- Opdrachten:
- 1) Welk aminozuur heeft volgens het fragment over de coronamutatie het asparaginezuur in het krooneiwit vervangen?
- 2) Schrijf een vervolg op het fragment over de coronamutatie, dat direct aansluit op de laatste zin.

- Fragment:
+--
Waar komt dit nieuws vandaan?

Vergeleken met de oorspronkelijke virusstam die vanuit China naar Europa is gereisd, heeft het coronavirus wijzigingen (mutaties) ondergaan. Een mutatie is een zeer kleine verandering die ontstaat in het genetisch materiaal van het virus. Bij deze mutatie, de zogenaamde D614G-mutatie, is er een minieme wijziging gebeurd in de bouw van het krooneiwit. Dat is de ‘enterhaak’ waarmee het virus zich aan de slijmvliezen van onze luchtwegen vasthaakt en binnendringt. Een van de bouwstenen van dat krooneiwit, het aminozuur asparaginezuur, blijkt vervangen te zijn door een ander aminozuur, glycine.
+--
- Gegevens:
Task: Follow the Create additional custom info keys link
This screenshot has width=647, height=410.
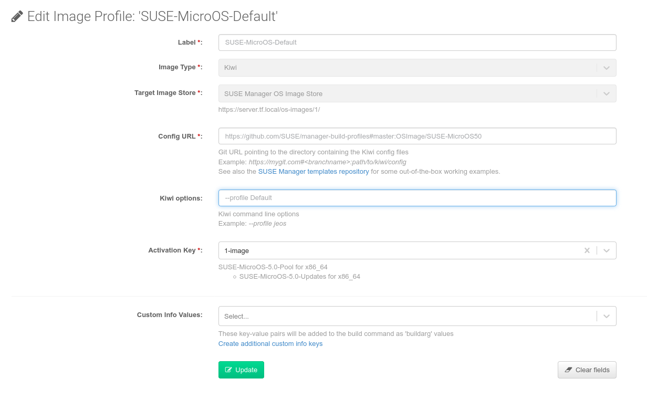Action: click(270, 344)
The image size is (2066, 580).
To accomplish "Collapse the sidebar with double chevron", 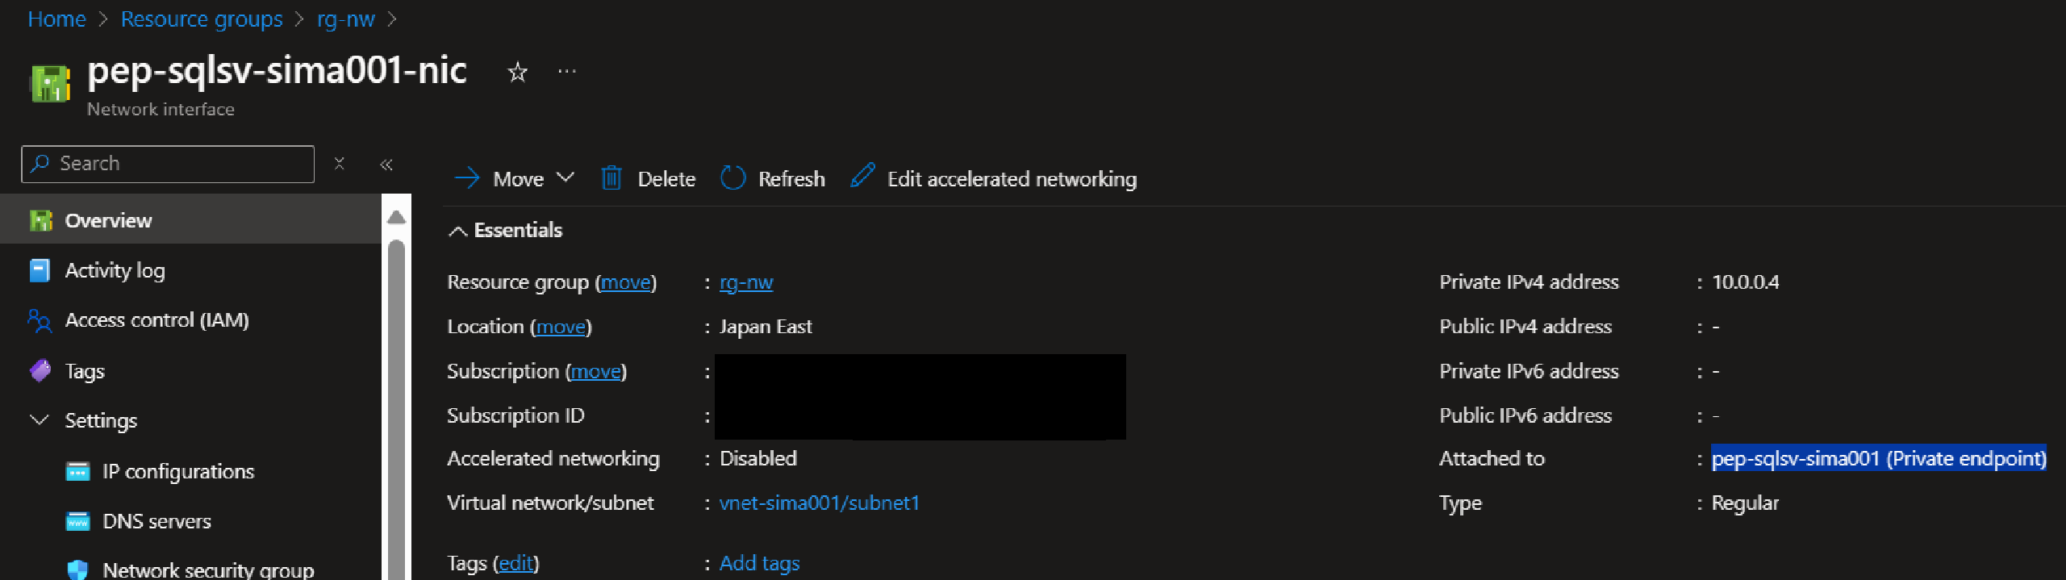I will tap(386, 165).
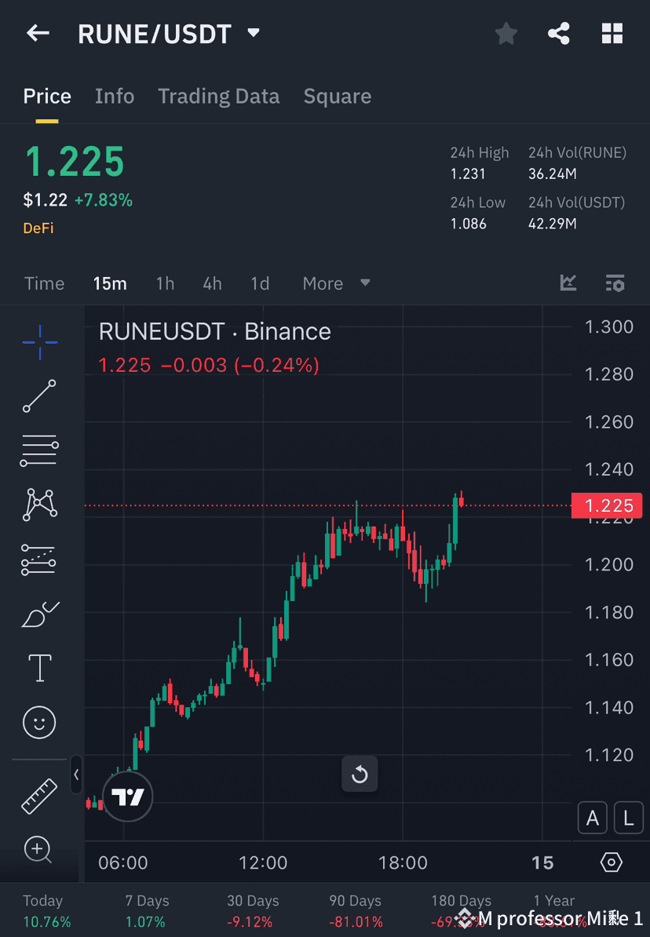Open the RUNE/USDT pair selector dropdown

pyautogui.click(x=253, y=33)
+--
- Antwoorden:
- 1) Glycine.

- 2)
In twee publicaties lezen we dat het virus door die mutatie mogelijk besmettelijker is geworden (1,2). Door middel van laboratoriumexperimenten toonden de onderzoekers aan dat het virus zich makkelijker vasthecht aan menselijke luchtwegcellen. Ze stelden ook vast dat de nieuwe variant sneller groeit, weliswaar in gekweekte cellen in petrischaaltjes (in-vitro-onderzoek). Hamsters en fretten bleken bovendien besmettelijker te zijn wanneer ze geïnfecteerd werden met het nieuwe gemuteerde virus.

(2) Spike mutation D614G alters SARS-CoV-2 fitness. Plante JA, Liu Y. Liu J, et. al. Nature (2020). https://doi.org/10.1038/s41586-020-2895-3.

Hoe moeten we dit nieuws interpreteren?

Alle levende wezens ondergaan mutaties. Virussen vormen daar geen uitzondering in. Ze passen zich de hele tijd aan om beter te kunnen overleven. Het is dus niet vreemd dat we ondertussen een licht veranderde variant van het coronavirus onder de leden hebben.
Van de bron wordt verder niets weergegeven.